▶ [PAGE EXTRACT]
┌──

I’m a big fan of breakfast. Particularly a hearty one at a good restaurant with family or friends. I love everything on the menu, generally speaking, and am hereby launching my campaign for the breakfast bowl…where all my favorites are tossed and mixed. Don’t think they have one of those in Tel Aviv.

Now there are those who don’t share my sentiments. I know who you are. You don’t like your bacon near your eggs, and you certainly can’t stomach your eggs touching your pancakes. You’re the folks that ask for extra plates. You drive servers up the wall! Liberate your syrup, and let your taste buds experience something new, I say!

Israelis like their holidays the way I like a great meal in the morning. All together. Our tour guide made a startling observation yesterday. “Everything is attached in Israel.” Unpacking this statement further, we learned that Israelis celebrate their Memorial Day and their Independence Day…on the same day.

That’s like letting the syrup touch the eggs. That doesn’t quite calibrate, even for a masher like me. One day is a time for somber reflection, the other a cause for wild celebration. Not so in Israel. Everything is attached. They can mix their emotions, preferring to commingle rather than to segregate days of sacred observation.

└──

▶ [DATA ENTRIES]
┌──

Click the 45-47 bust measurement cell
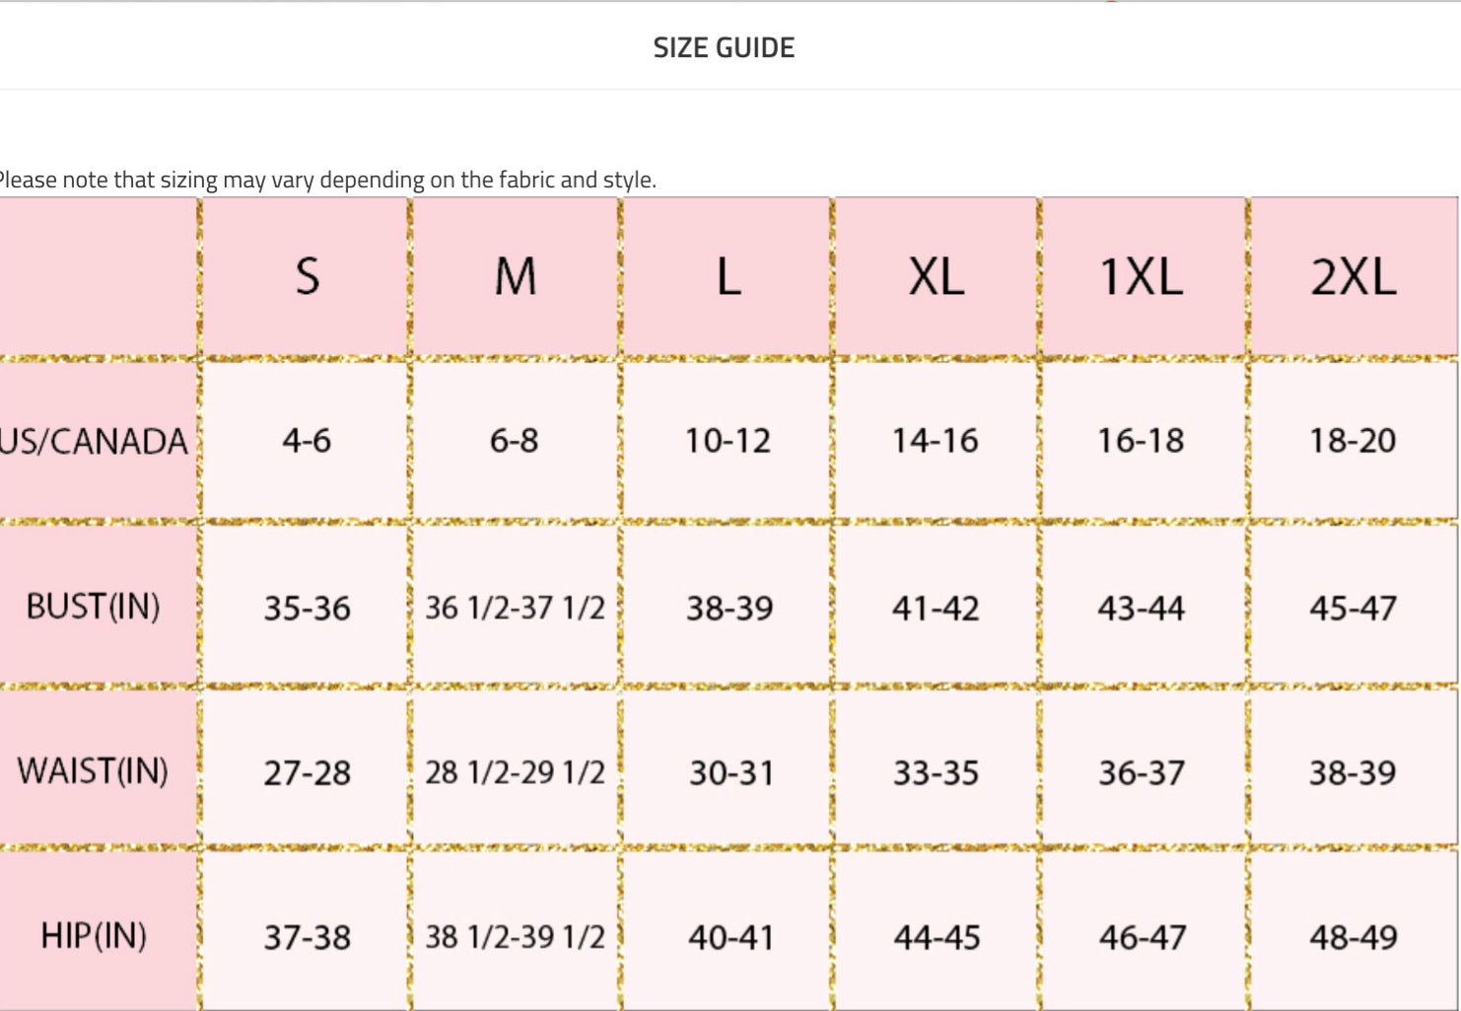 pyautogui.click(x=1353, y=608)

└──
┌──

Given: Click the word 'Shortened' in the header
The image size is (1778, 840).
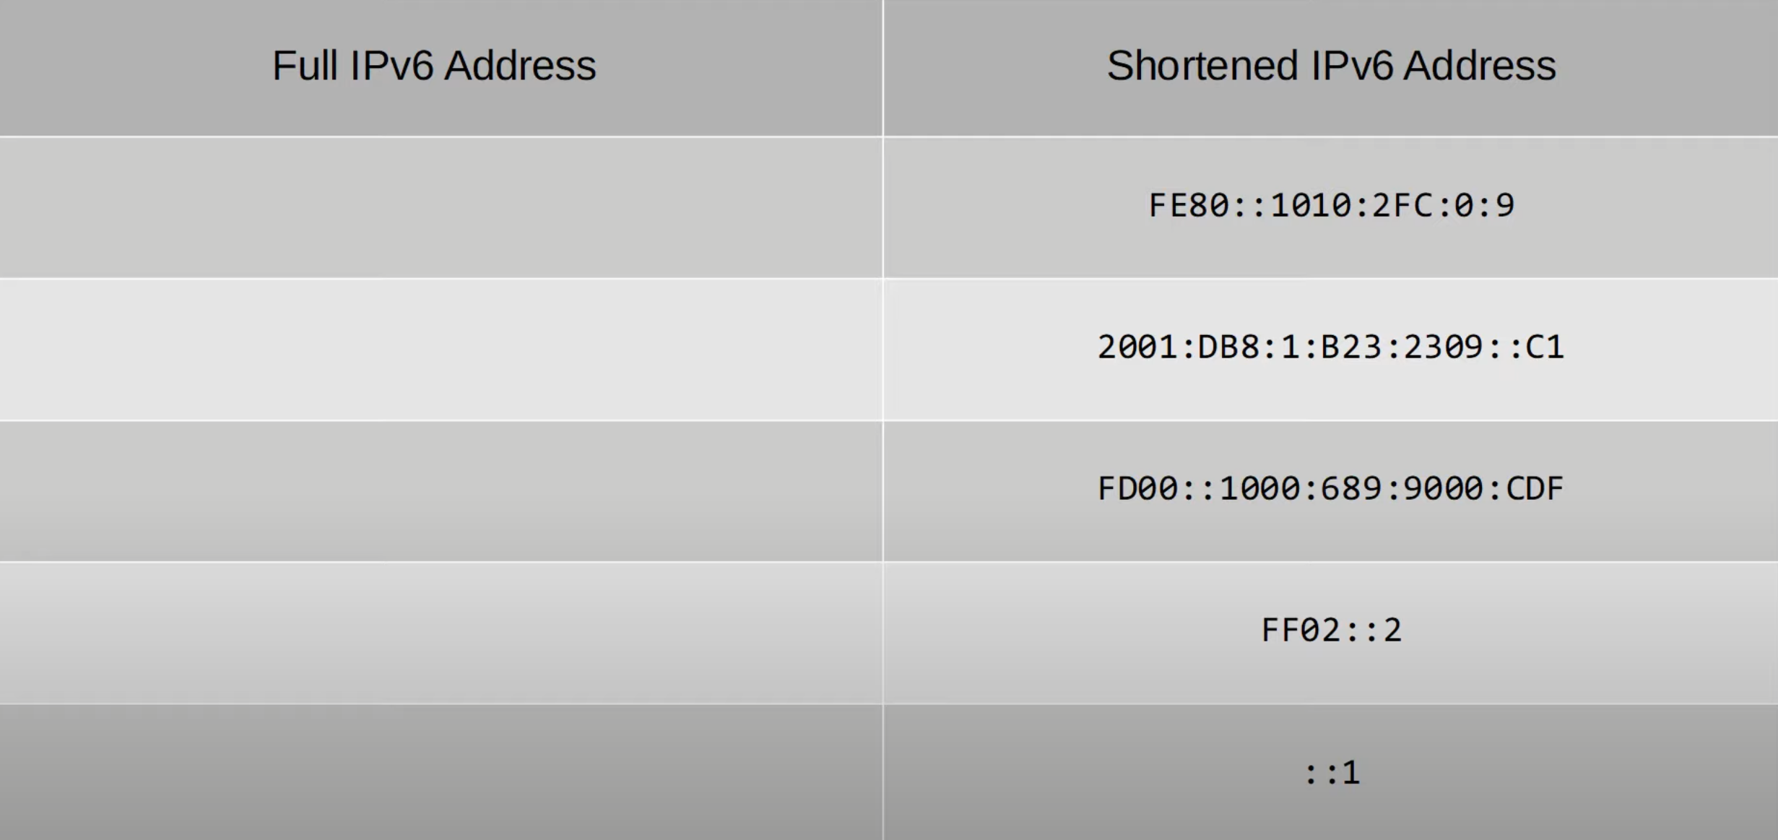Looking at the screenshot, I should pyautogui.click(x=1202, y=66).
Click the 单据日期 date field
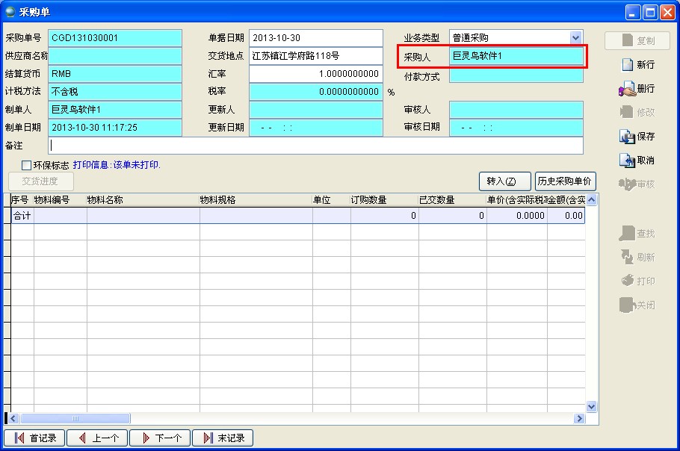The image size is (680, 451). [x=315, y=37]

└──

▶ [TO-DO LIST]
1/ Summarize the breakfast and Israeli holidays passage in two sentences.
2/ Render the rows as a numbered list, starting at the row line containing "Given: Click the" and stopping after the one containing "The image size is (680, 451). [x=315, y=37]", with blank lines left out. Leave the pictures out.

▶ [WORKED ANSWERS]
1/ The writer loves a hearty breakfast with all the favorites mixed together and teases people who insist on keeping their bacon, eggs and pancakes apart. A tour guide's remark that "everything is attached in Israel" led to the discovery that Israelis observe Memorial Day and Independence Day on the same day, mixing somber reflection with celebration in a way that even the writer finds hard to calibrate.

2/
1. Given: Click the word 'Shortened' in the header
2. The image size is (1778, 840).
3. Looking at the screenshot, I should pyautogui.click(x=1202, y=66).
4. Click the 单据日期 date field
5. The image size is (680, 451). [x=315, y=37]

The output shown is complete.